Locus magazine states that Green "makes a virtue of taking everything to extremes". The author himself hinted at the extent to which his work should be taken as parodying the genre, saying: "Just because I take some things seriously, it doesn't mean I have to take them too seriously. I firmly believe it does people and institutions good to have the piss taken out of them at regular intervals."

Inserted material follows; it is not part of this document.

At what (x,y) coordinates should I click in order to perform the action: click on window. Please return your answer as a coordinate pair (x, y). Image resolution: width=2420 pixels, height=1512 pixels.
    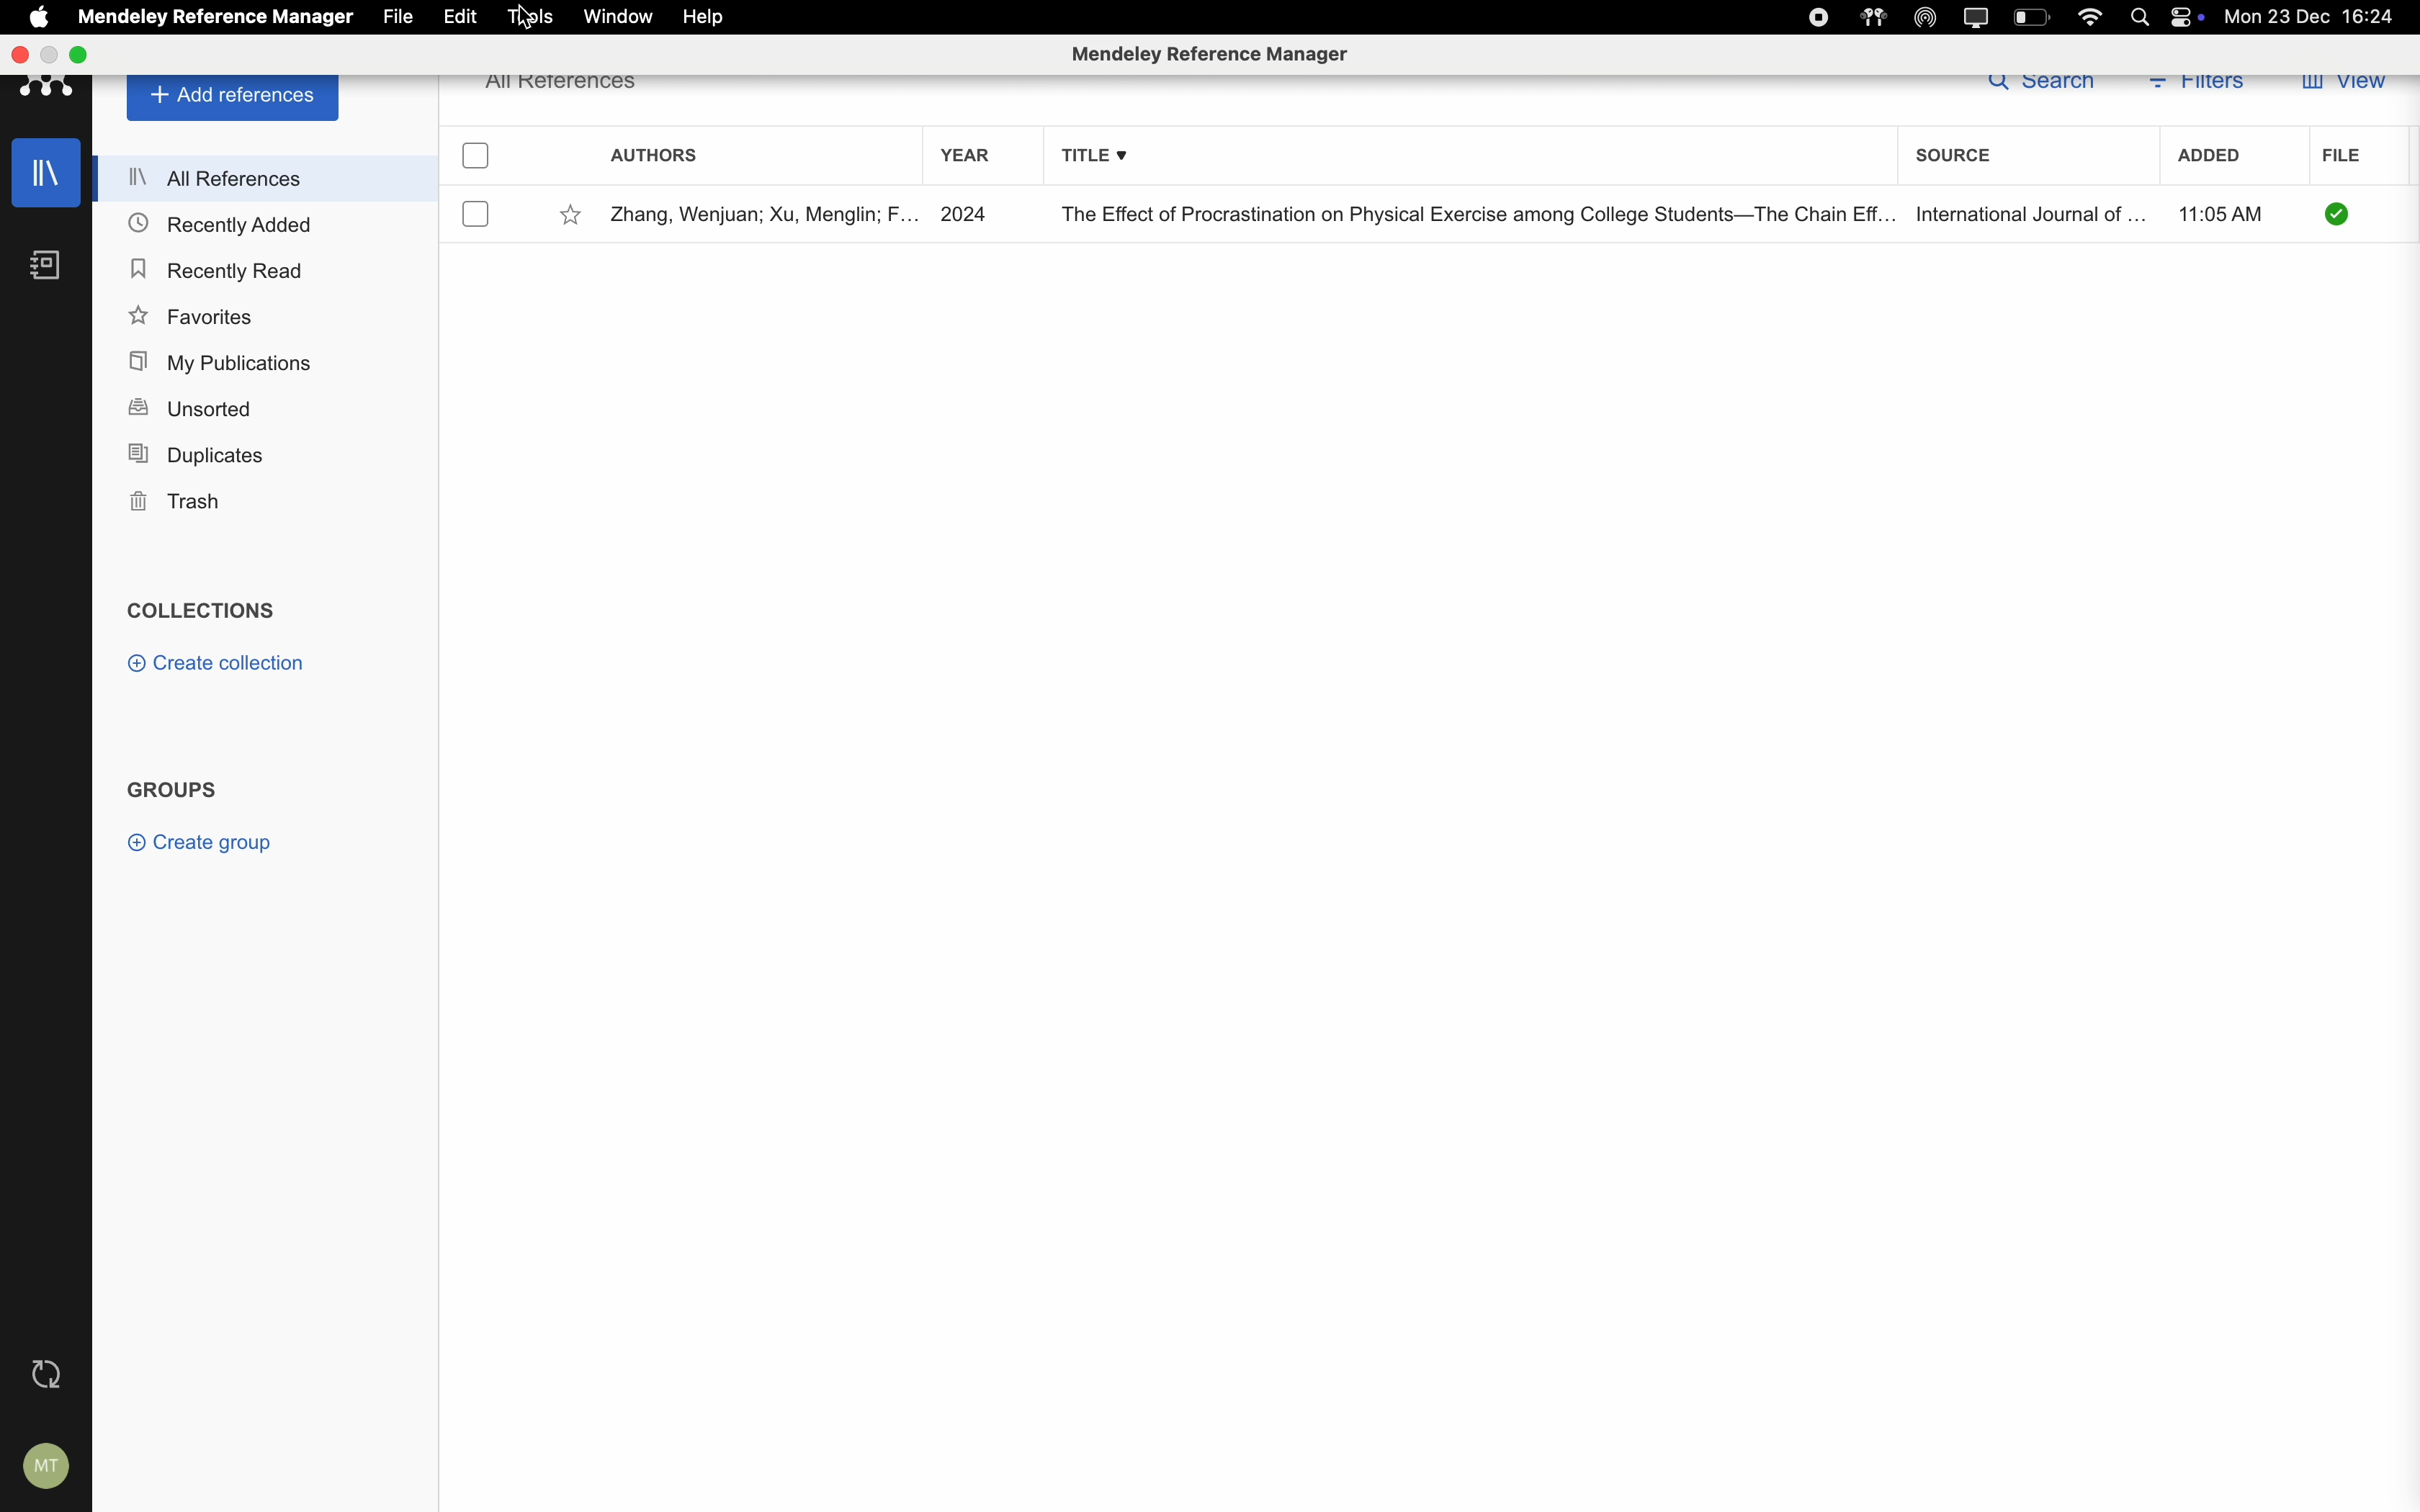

Other reviewers have condemned Green's work out of hand, as comprising "constant logical inconsistencies; character inconsistencies; repetitive redundancy; cardboard characters; "kitchen sink" disease..." John Berlyne, on the sfsite, despite a largely favourable review describes Deathstalker as "a kind of fast food science fiction", catering for mass-market appeal with more attention paid to "'edge of one's seat' thrills" than plotting.

==Influences==
According to its author, the Deathstalker concept – and specifically the character of Owen Deathstalker – was conceived after watching Casablanca and Star Wars one evening: "It started me thinking; in Star Wars, all these rebel fleets and bases and so on, who's paying for them? What if there was just one man, with no backing, starting a rebellion on his own? And that's where Owen Deathstalker came from."

Green also cites veteran space opera author Leigh Brackett as a particular influence on the style of the Deathstalker series. Other writers he acknowledges include Robert E. Howard, Michael Moorcock, Roger Zelazny, Joseph Delaney, Harlan Ellison and Norman Spinrad.